Subtype-selective positive allosteric modulators of α2/3-containing GABA_A receptors reverse dendritic abnormalities and altered behaviors induced by knockdown of DISC1. (a) Representative images showing effect of co-expressing RNAi-resistant DISC1 (DISC1^R), and 7-day treatment with positive allosteric modulators of α2/3-containing GABA_A receptors, AZD7325 (0.1 µM) and AZD6280 (0.1 µM), in primary cortical neuron expressing DISC1 RNAi carrying GFP protein (green). Traced dendrites were depicted as white lines (lower panels). Blue, nucleus.
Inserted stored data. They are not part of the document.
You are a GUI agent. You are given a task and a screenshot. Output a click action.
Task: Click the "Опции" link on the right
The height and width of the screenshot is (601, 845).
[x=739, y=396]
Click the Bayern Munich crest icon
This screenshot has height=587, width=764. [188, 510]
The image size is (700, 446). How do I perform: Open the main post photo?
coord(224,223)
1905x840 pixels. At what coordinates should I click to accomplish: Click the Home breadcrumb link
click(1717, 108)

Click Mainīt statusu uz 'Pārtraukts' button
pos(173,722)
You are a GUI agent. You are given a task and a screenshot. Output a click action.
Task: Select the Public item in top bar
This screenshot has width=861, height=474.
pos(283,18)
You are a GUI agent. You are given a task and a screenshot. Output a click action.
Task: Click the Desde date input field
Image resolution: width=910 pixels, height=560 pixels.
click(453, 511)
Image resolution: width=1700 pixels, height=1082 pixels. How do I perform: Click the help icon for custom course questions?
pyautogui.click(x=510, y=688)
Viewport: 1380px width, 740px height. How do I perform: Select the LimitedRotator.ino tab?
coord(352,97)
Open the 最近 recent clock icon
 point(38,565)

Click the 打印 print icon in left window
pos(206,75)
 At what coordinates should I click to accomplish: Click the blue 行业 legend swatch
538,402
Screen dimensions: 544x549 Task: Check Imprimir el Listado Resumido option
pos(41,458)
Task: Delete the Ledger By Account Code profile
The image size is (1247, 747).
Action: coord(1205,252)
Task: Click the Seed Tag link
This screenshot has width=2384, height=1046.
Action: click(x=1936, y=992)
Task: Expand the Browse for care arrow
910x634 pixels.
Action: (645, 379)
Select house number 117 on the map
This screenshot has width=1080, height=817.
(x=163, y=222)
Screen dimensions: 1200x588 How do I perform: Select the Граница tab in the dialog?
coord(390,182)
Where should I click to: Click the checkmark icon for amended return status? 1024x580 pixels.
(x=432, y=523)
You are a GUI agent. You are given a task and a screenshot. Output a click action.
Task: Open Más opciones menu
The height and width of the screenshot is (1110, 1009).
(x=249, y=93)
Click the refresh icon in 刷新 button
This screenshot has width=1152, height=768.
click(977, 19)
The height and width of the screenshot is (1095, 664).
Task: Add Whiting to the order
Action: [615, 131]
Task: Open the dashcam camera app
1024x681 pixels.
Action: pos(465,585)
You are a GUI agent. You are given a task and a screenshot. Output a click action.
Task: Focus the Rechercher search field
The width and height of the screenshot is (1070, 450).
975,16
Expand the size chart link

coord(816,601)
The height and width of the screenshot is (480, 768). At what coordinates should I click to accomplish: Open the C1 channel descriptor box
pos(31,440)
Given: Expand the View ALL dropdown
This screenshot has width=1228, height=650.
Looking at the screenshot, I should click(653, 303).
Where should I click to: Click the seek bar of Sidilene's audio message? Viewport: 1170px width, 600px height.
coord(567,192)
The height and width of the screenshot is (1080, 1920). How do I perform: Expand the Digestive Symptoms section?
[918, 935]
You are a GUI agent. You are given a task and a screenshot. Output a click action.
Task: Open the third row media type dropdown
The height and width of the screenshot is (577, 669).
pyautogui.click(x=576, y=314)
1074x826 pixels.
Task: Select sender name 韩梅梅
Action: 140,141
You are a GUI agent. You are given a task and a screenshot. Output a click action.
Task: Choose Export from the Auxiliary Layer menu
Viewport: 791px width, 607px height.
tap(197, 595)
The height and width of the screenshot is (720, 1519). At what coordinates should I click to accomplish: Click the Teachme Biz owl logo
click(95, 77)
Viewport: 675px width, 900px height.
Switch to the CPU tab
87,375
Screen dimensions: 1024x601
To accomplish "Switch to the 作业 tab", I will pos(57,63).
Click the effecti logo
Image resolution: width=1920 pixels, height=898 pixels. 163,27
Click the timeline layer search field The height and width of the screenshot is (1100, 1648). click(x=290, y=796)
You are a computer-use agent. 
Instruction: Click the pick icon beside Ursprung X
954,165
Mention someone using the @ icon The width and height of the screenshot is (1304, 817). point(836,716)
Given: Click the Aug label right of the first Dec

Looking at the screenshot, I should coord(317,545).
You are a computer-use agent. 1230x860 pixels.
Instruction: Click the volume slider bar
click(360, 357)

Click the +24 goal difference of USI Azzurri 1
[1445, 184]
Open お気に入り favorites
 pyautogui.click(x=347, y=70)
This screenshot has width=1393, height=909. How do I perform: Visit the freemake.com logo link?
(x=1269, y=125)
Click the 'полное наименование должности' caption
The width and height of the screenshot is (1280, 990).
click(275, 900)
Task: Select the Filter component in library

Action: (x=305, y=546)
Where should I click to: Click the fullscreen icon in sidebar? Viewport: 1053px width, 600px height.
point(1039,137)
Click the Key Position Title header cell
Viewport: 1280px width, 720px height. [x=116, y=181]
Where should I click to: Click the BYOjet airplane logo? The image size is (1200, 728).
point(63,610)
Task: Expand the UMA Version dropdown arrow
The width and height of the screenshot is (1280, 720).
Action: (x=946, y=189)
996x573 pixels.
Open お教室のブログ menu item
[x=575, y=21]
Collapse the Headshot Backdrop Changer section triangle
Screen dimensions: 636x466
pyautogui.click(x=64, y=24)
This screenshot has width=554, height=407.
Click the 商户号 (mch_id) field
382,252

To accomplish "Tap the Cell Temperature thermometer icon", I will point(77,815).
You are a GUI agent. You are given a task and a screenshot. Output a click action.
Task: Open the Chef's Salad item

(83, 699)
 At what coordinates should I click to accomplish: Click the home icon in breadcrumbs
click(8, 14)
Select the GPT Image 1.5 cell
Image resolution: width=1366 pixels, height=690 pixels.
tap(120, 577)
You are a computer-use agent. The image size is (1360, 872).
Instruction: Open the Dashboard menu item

Scale bar, 100 µm. (b) Quantification of dendritic morphometry demonstrates that reduction of dendrite growth and branches as well as altered dendrite complexity induced by knockdown of DISC1 was ameliorated by co-expression with RNAi-resistant DISC1, in which the effect is comparable to treatment with AZD7325 and AZD6280. We analyzed only neurons with typical morphological characteristics of pyramidal neurons (single axon and multiple dendrites). n = 7 per condition. (c) Representative image showing dendritic structure of GFP-labeled pyramidal neurons in medial PFC from postnatal DISC1 suppression mice after intraperitoneal injection of AZD7325 (10 µmol/kg body weight) or vehicle for 1 week in the early postnatal period. Ratio of GFP fluorescence intensity in dendrites to total GFP fluorescence intensity was increased in AZD7325-treated inducible DISC1 knockdown mice, compared to those of vehicle-treated ones. Blue, nucleus. Scale bar, 100 µm. Ten brain slice images per condition were analyzed in a blinded manner. (d) Startle response to 120dB acoustic pulse was increased in the postnatal DISC1 knockdown mice compared to the control mice, and this excessive response was normalized by early postnatal treatment with AZD7325. (e) Impairment of prepulse inhibition in the postnatal DISC1 knockdown mice was rescued by AZD7325 treatment, significantly ameliorated at 74dB prepulse, and partially ameliorated at 78dB. *P < 0.05, **P < 0.01, and ***P < 0.001 determined by one-way ANOVA with posthoc Bonferroni test (b, c, d, e).